_Teks Tersedia_:

━━━━━━━━━━━━━━━━

MENYONGSONG KONGRES
NASIONAL XI (15-19 Desember 1990)
Oleh : Reinhard Hutapea
Anggota Kelompok Studi
dan Komunikasi Humanitas Medan
Published, harian Terbit, 13 Desember 1990
Max Weber menyatakan agar pemuda jujur pada
diri maupun cita-citanya. Dalam artian lain pemuda jangan gemar berbohong,
jangan tertawan alam pura-pura, jangan munafik/hipokrit, jangan sudah tahu
keliru masih diteruskan, jangan Asal Bapak Senang Ibu Pertiwi sebaliknya,
jangan hanya pintar meniru sebagaimana teori Gabriel Tarde “imitation”, dan sederet jangan-jangan yang lain.
Apa yang diisyaratkan Max
Weber tersebut kiranya merupakan diktum yang sangat mendasar, aktual,
klasik, general, dan universal sepanjang masa, sebagaimana yang sudah lebih
dari cukup diceramahkan para guru-guru di sekolah, tokoh-tokoh masyarakat dalam
setiap kesempatan, pendeta atau ulama di tempat-tempat peribadatan, mengikuti
titah yang diajarkan para rasul kepada murid-muridnya.
Idealnya memang tidak semata-mata (an sich) pemuda saja yang dituntut demikian, melainkan semua
lapisan masyarakat. Namun karena pemuda adalah fase terakhir untuk kelak
menjadi orang tua (setelah bayi, anak-anak, dan remaja) yang punya kunci dan
power maka adagium tersebut perlu penekanan ekstra, karena siapa tahu orang tua
yang kelak akan digantikan tersebut melakukan kekeliruan besar, baik dalam
scope terkecil hingga scope berbangsa, bernegara atau memanca negara.

━━━━━━━━━━━━━━━━

_Tugas Diberikan 1_:
Dalam teks tentang pesan Max Weber kepada pemuda, apa nama teori Gabriel Tarde yang disebut?
_Tugas Diberikan 2_:
Lanjutkan teks tentang pesan Max Weber kepada pemuda, mulai sesudah kalimat terakhirnya.

_Isi Kumpulan Data_:
━━━━━━━━━━━━━━━━

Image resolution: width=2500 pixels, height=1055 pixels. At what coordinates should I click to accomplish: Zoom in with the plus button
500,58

━━━━━━━━━━━━━━━━

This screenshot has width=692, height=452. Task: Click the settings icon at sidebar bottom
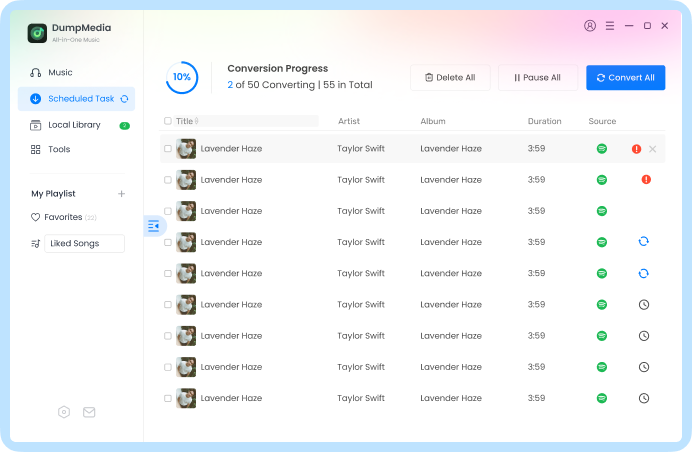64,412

━━━━━━━━━━━━━━━━

_Jawaban Latihan 1_:
Teori "imitation".

_Jawaban Latihan 2_:
Pemuda sebagai agent of
change, pelopor pembaharuan sudah barang tentu akan menemukan “nilai
(value) yang tidak selalu selaras dengan” kekinian atau status quo. Orang tua
karena predikat ketuaannya biasanya cenderung mencurigai setiap nilai di luar
tradisinya. Disisi lain juga aktingnya juga agak lamban, terlalu banyak
pertimbangan. Selanjutnya dapat di duga akan timbul konflik. Suatu yang wajar
dan sah pada setiap perubahan. Akan tetapi apabila kedua pihak sama-sama harga
mati pada pendiriannya otomatis yang mencuat adalah “snobisme”, ketegangan,
atau anarkhi, baik dalam bidang politik, ekonomi, sosial dan kebudayaan.
Bagaimana bentuknya tidak begitu penting dibahas, cukuplah
dimaklumi bahwa dalam konteks demikian tidak terjadi dialog, keterbukaan, atau
komunikasi dua arah, sebagaimana prasyarat demokrasi yang dipentaskan di dunia
Barat.
Demokrasi Indonesia
Demokrasi Indonesia menurut pemimpin-pemimpin negeri ini
tidak sama dengan demokrasi Barat nan Liberal-Kapitalis. Demokrasi Indonesia
berciri kerakyatan yang dipimpin oleh hikmat kebijaksanaan dalam
permusyawaratan perwakilan (sila ke empat Pancasila). Aplikasinya populer
dengan istilah “musyawarah-mufakat” untuk konsensus. Oleh karena itu tidak
mengenal sistim opposisi. Timbul pertanyaan bukankah itu contradictio in terminis atau ignoran
dalam demokrasi itu sendiri ?
Jawabannya memang tidak hitam-putih, sebab situasi sosial
kita sangat berbeda dengan situasi sosial di mana demokrasi itu lahir dan
berkembang.
Sebagai ilustrasi tentang perjalanan demokrasi di Indonesia,
ideal kita bandingkan dengan hasil diskusi Kompas, 16 Agustus 1990 menyongsong
45 tahun kemerdekaan. Menurut diskusi tersebut rekayasa sosial masyarakat
Indonesia sekarang ini memperlihatkan betapa demokrasi kita masih termasuk
dalam kategori demokrasi konsensus. Suatu praktek demokrasi yang secara
sosiologis merupakan bentuk manajemen untuk memecahkan segala konflik dari
sebuah masyarakat majemuk fragmentasi.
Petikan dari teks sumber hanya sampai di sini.